After FairDistrictsNow sued Scott and sat-in at the Governor’s office in early February, Scott relented and Republican legislative leaders resubmitted the State’s request for pre clearance approval to the Justice Department including a dissent requesting Justice to disapprove the Amendments as ‘detrimental’ to minority voters. In addition, as the State House was making deep cuts in education and other social safety net programs, allocated $800,000 of public funds to a legal suit to block the publicly-approved Amendments as an ‘unlawful” abrogation of the State Legislature’s authority.
Proponents of the Amendments see further obfuscation and delays as State Senator Dan Gaetz, Chair of the Senate’s Redistricting Committee, promises up to 30 public hearings on the already-voter-approved Amendments around the State, Gaetz’s son, Rep. Matt Gaetz sponsored legislation to allow draft redistricting maps to be kept secret until they are introduced as formal bills. Without proposed new district maps to comment on, FairDistrictsNows questions the purpose of unwarranted costly public hearings.

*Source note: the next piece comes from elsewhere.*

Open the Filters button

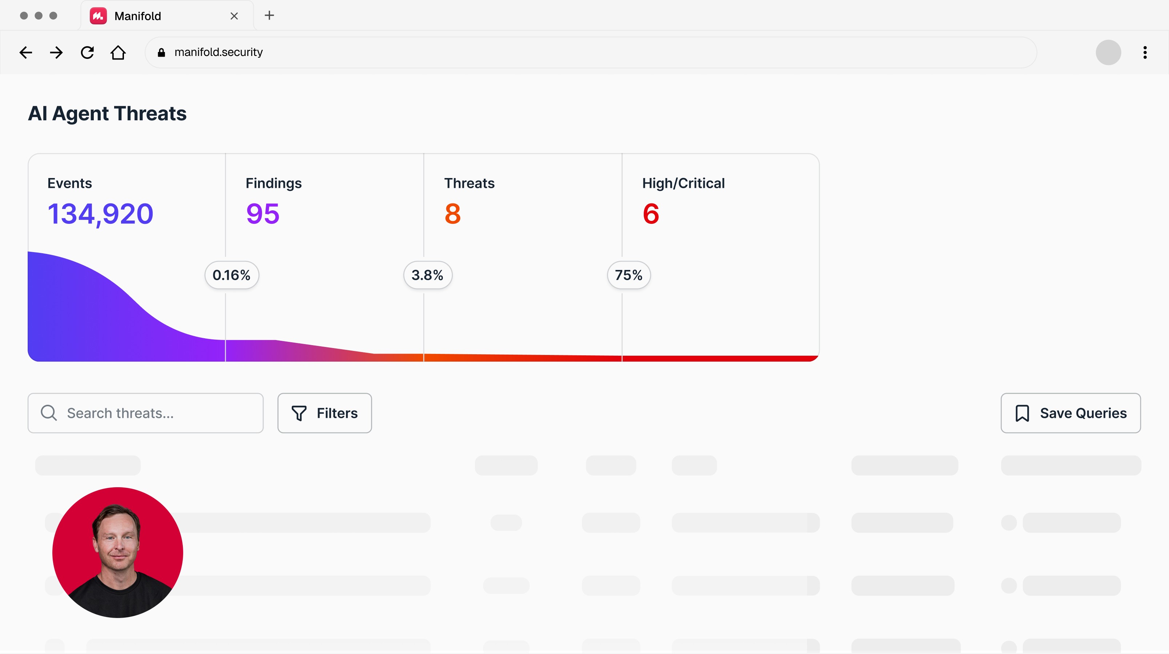click(x=324, y=413)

Scott’s Judicial ‘reform’ proposal which came as a surprise to the State’s Judicial Branch and the Florida Bar Association are seen as an effort to rein in an independent Judiciary. The proposal would add three Justices appointed by the Governor and split the Court into civil and criminal divisions with a Governor-appointed Chief Justice, strip rulemaking from the Court and hand it to the Legislature, pay Judges based on how many cases they decide, allow Senate confirmation of Governor-appointed Justices but automatic appointment if the State Senate does not act and allow the State Legislature to repeal a Court rule.
Retired Supreme Court Justice Ken Bell who was appointed by Republican Governor Jeb Bush in 2002 predicted that the proposal would "dramatically alter the separation of powers" in State government adding that "these measures will, no doubt, lessen the independence of the Judiciary."
Democrats allege that Republicans are still angry with the State Supreme Court’s 2010 decision to remove three redistricting amendments from the ballot that Justices found “confusing and misleading.” Court reform opponents have challenged Republican efforts as threatening the country’s historic separation of powers and its checks and balances concept designed to protect citizen civil rights and freedoms.
Meeting the legally mandated timeline for new reapportionment maps and to accomplish Scott’s Court packing gimmick will be a challenge as amendments to the State Constitution must have voter approval and the approval process for the reapportionment maps is also legally mandated.
The only potential for Republicans to put these measures on the ballot before the November, 2012 Presidential election would require a three-fourths vote of the Legislature which would necessarily include Democratic votes. To hold the line, the woefully outnumbered Florida Legislative Democrats must develop a built-in BS detector and strategic smarts, together with the courage to go down swinging in the face of a nationally coordinated drive to dismantle the core foundations of civil government.